Bocina con labios creo que se cual es pero no estoy seguro, si podes subir alguna imagen, ahi sabría de que bocina estas hablando.

saludos.


----------



## Oscar Monsalvo (Mar 28, 2009)

Esta fue la unica imagen que pude encontrar


----------



## Oscar Monsalvo (Mar 28, 2009)

Aunque viendolo bien, la diferencia seria en que la de labios es la que sale del diseño propuesto en el documento y la normal seria la no exponencial y por dentro es recta, no tiene ninguna parte curva.


----------



## detrakx (Abr 3, 2009)

Supongo que los labios es como para imitar una porción de esfera. El grafico que fundamenta la ley de la inversa del 
cuadrado de la distancia (del por que la presion cae -6dB cada vez que se duplica la distancia ). Y este se parece a la forma de la bocina que comentas. 
Por otro lado la boca sería de mas supeficie que una rectangular de las mismas dimensiones debido a la curvatura. 
Si la bocina crece recta se comportaría como una bocina cónica. 

SAludos


----------



## Yoangel Lazaro (Abr 3, 2009)

Acá les dejo un enlace para que vean unas variadas formas de trompetas hasta con sus medidas   

http://www.usspeaker.com/horns1.htm

Edit:

Acá les decimos "trompetas" a lo que ustedes les llaman "bocinas"


----------



## vicmagucas (Dic 14, 2010)

detrakx, de corazón de doy mil gracias por la información. Se sirvó para diseñar una bocina como la quiero. Pero agora tengo un grabe problema, ¿Como doblo la bocina?¿Cuál es la técnica para doblar una bocina y así reducir su tamaño?
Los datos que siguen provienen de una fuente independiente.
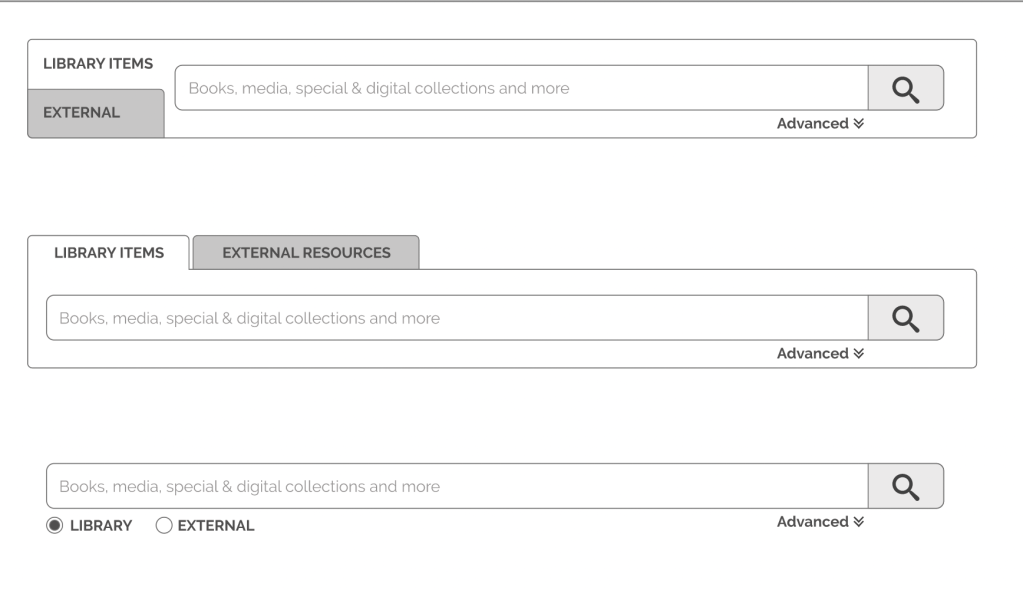Click the EXTERNAL label text beside its radio

point(216,526)
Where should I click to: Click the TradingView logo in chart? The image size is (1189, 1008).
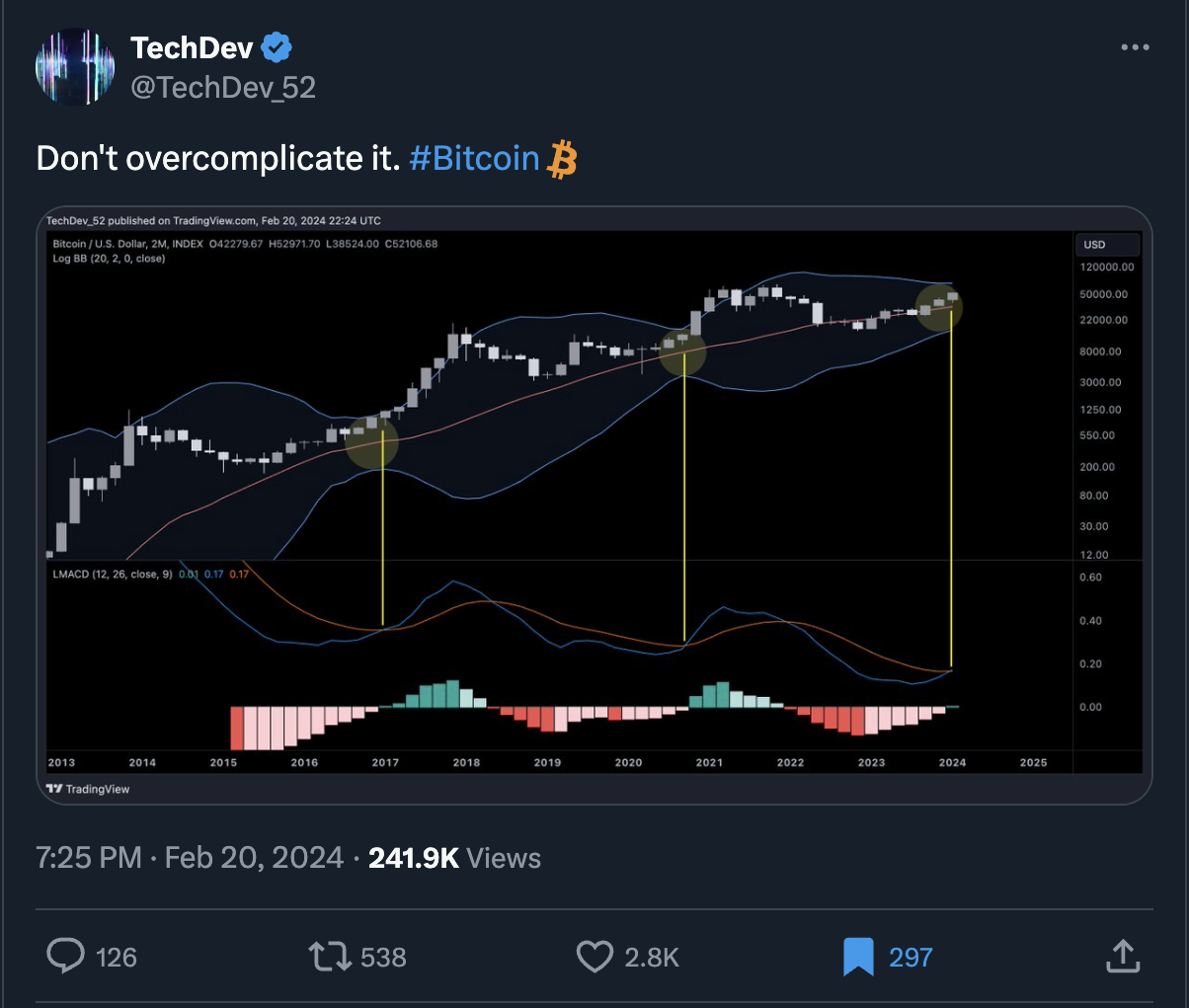(x=89, y=789)
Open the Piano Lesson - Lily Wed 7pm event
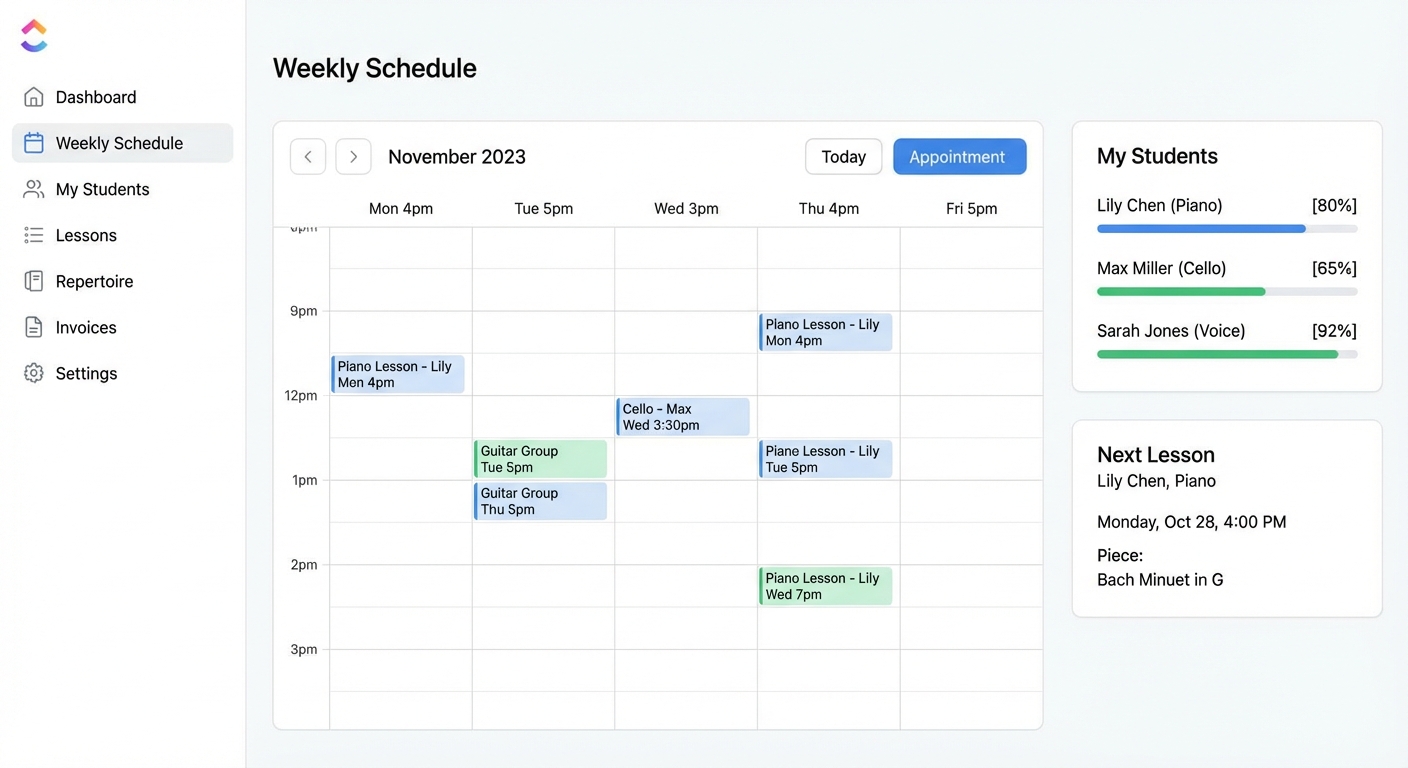This screenshot has height=768, width=1408. (826, 586)
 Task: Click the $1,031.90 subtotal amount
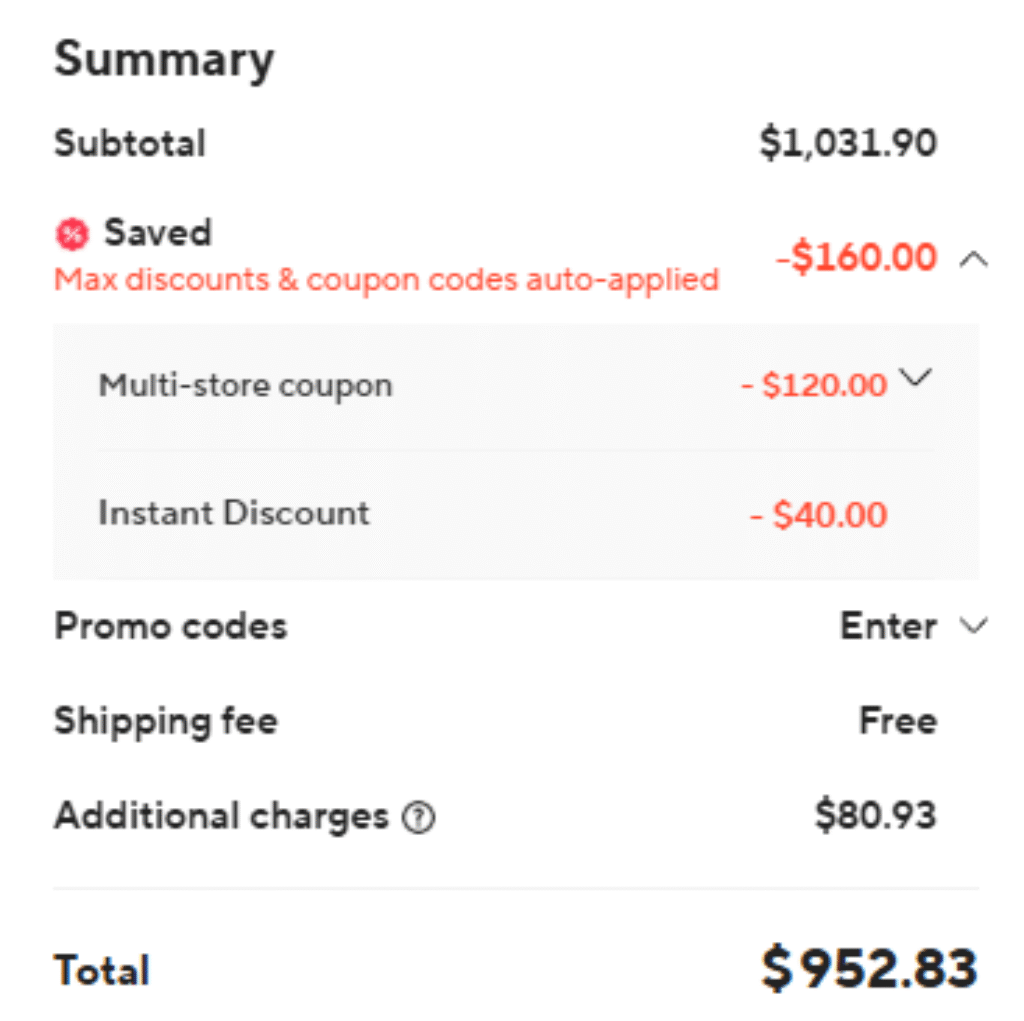(x=848, y=143)
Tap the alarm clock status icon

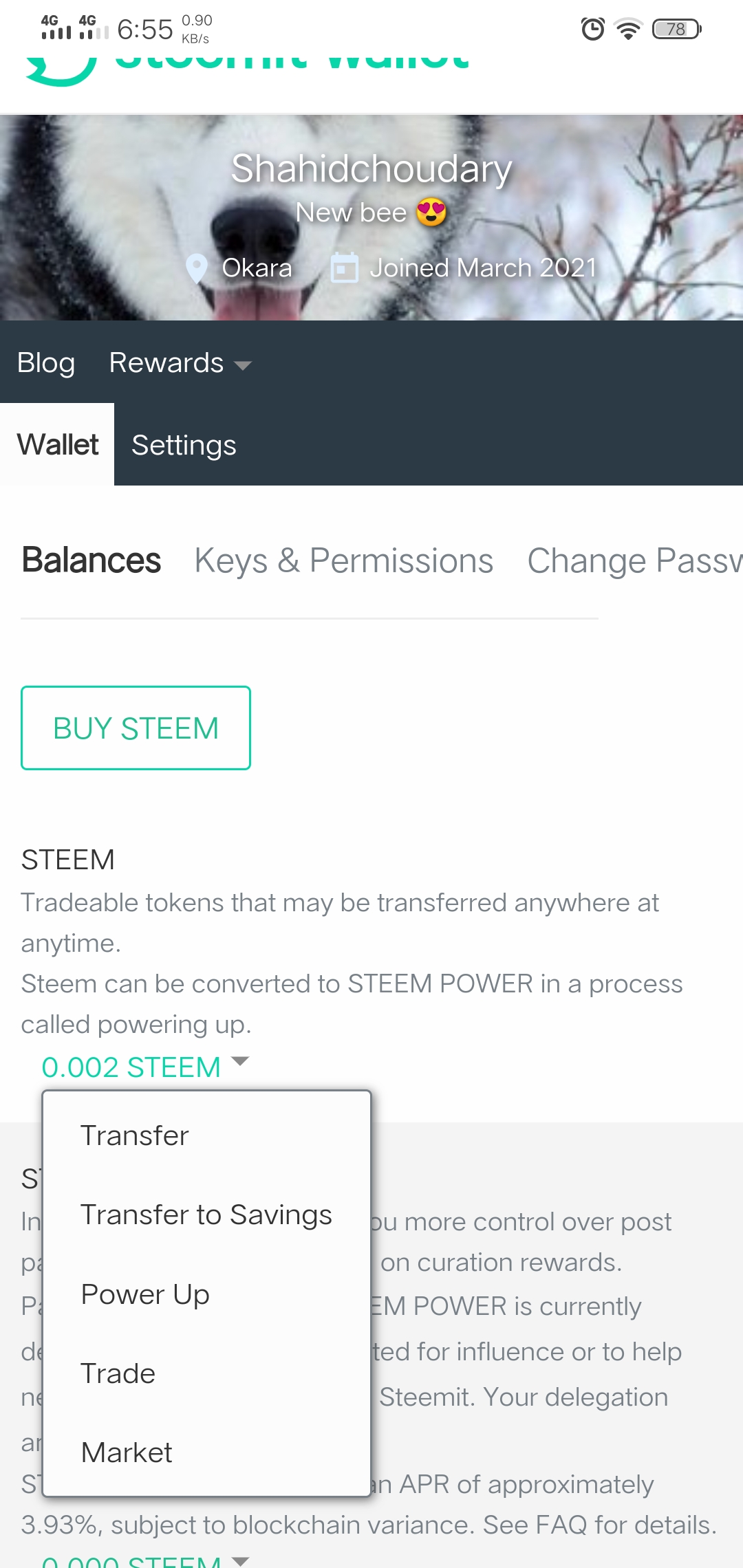592,29
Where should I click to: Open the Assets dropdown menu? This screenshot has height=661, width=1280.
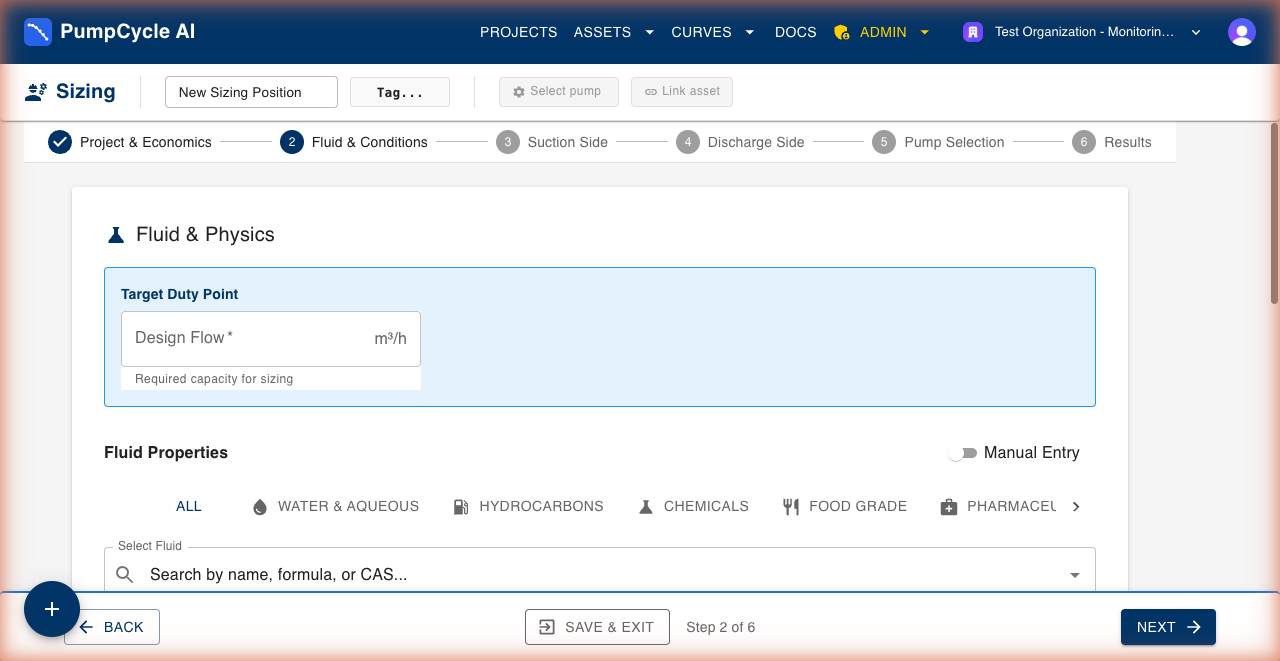point(613,32)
Ayuda,   NO DEBO ESCRIBIR MI E-MAIL


----------



## Tacatomon (Dic 15, 2010)

Se agradece muuucho la info Detrakx. Esto de las trompetas/bocinas es un tema que me ha dado muchas inquietudes.

Saludos!


----------



## detrakx (Dic 24, 2010)

Hola vicmagucas: Como en la jerga del audio hay tendencia a utilizar cajas cubicas, la idea de plegarla la bocina es para que esta pueda entrar dentro. Y en lo posible aprovechar el maximo del volumen de la caja.
La bocina deberia tener las mismas caracteristicas, ahora bien lo que pudes hacer es:

Una vez que hayas calculado la bocina a esta dividirla en 10 partes iguales, de es manera partiendo de Sr hacia Sm. Obtendras 10 superficies distintas que iran incrementandose.
Al utilizar estas divisiones en la practica permite y evaluando las superficies a los largo de la bocina y asi mantenerse dentro de los valores calculados.

Tambien, sería bueno que mires diseños en la web, eso se va a orientar un poco.

Saludos.


----------



## McBeat25 (Mar 11, 2011)

Hola detrakx, muchas gracias por la info es de gran utilidad. Una pregunta la bibliografia que adjuntas es del libro de beranek, o es otra referencia agradeceria me dieras los datos de ella. Saludos


----------



## detrakx (Mar 20, 2011)

En Parte puede ser de Beranek, lo demas lo podes Encontrar en el Libro: " Electroacustica, Altavoces y Microfonos " de Ortega y Romero.

Saludos.


----------